-- Problem to solve --
Set down, without alteration, the lines from the one that contains "Click the reply" through the final line of the material below.

****************

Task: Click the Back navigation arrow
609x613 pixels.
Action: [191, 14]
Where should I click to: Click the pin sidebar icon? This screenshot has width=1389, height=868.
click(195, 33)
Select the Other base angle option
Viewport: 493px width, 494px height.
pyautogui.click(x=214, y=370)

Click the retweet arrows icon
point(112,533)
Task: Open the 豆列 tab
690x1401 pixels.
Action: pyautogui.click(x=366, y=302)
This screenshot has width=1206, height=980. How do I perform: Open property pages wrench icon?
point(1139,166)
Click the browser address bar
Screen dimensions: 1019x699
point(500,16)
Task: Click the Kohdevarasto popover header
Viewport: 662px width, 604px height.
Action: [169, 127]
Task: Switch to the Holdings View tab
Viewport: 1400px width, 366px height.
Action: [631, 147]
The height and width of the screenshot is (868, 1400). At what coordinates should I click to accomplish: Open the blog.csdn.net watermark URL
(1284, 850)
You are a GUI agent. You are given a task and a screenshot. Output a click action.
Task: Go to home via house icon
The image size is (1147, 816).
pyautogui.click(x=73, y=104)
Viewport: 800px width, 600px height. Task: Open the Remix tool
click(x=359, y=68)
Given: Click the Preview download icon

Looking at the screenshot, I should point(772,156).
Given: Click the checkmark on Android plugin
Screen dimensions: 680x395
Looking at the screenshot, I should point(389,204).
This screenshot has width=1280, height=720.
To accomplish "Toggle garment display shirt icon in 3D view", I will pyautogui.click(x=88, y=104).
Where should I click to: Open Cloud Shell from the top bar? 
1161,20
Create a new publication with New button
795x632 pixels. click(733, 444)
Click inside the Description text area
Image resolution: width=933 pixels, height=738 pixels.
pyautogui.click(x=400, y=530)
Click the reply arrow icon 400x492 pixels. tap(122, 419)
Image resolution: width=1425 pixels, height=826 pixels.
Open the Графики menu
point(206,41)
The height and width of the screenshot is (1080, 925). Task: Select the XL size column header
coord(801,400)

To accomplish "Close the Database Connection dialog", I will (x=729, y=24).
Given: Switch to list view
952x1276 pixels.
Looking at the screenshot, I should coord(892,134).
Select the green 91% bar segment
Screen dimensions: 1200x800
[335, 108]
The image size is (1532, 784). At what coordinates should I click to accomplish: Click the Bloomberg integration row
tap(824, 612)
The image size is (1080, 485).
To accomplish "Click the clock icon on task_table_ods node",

****************

-- Response area --
Click the reply arrow icon 400x492 pixels. tap(122, 419)
Image resolution: width=1425 pixels, height=826 pixels.
Open the Графики menu
point(206,41)
The height and width of the screenshot is (1080, 925). Task: Select the XL size column header
coord(801,400)

To accomplish "Close the Database Connection dialog", I will (x=729, y=24).
Given: Switch to list view
952x1276 pixels.
Looking at the screenshot, I should coord(892,134).
Select the green 91% bar segment
Screen dimensions: 1200x800
[335, 108]
The image size is (1532, 784). At what coordinates should I click to accomplish: Click the Bloomberg integration row
tap(824, 612)
The image size is (1080, 485).
To accomplish "Click the clock icon on task_table_ods node",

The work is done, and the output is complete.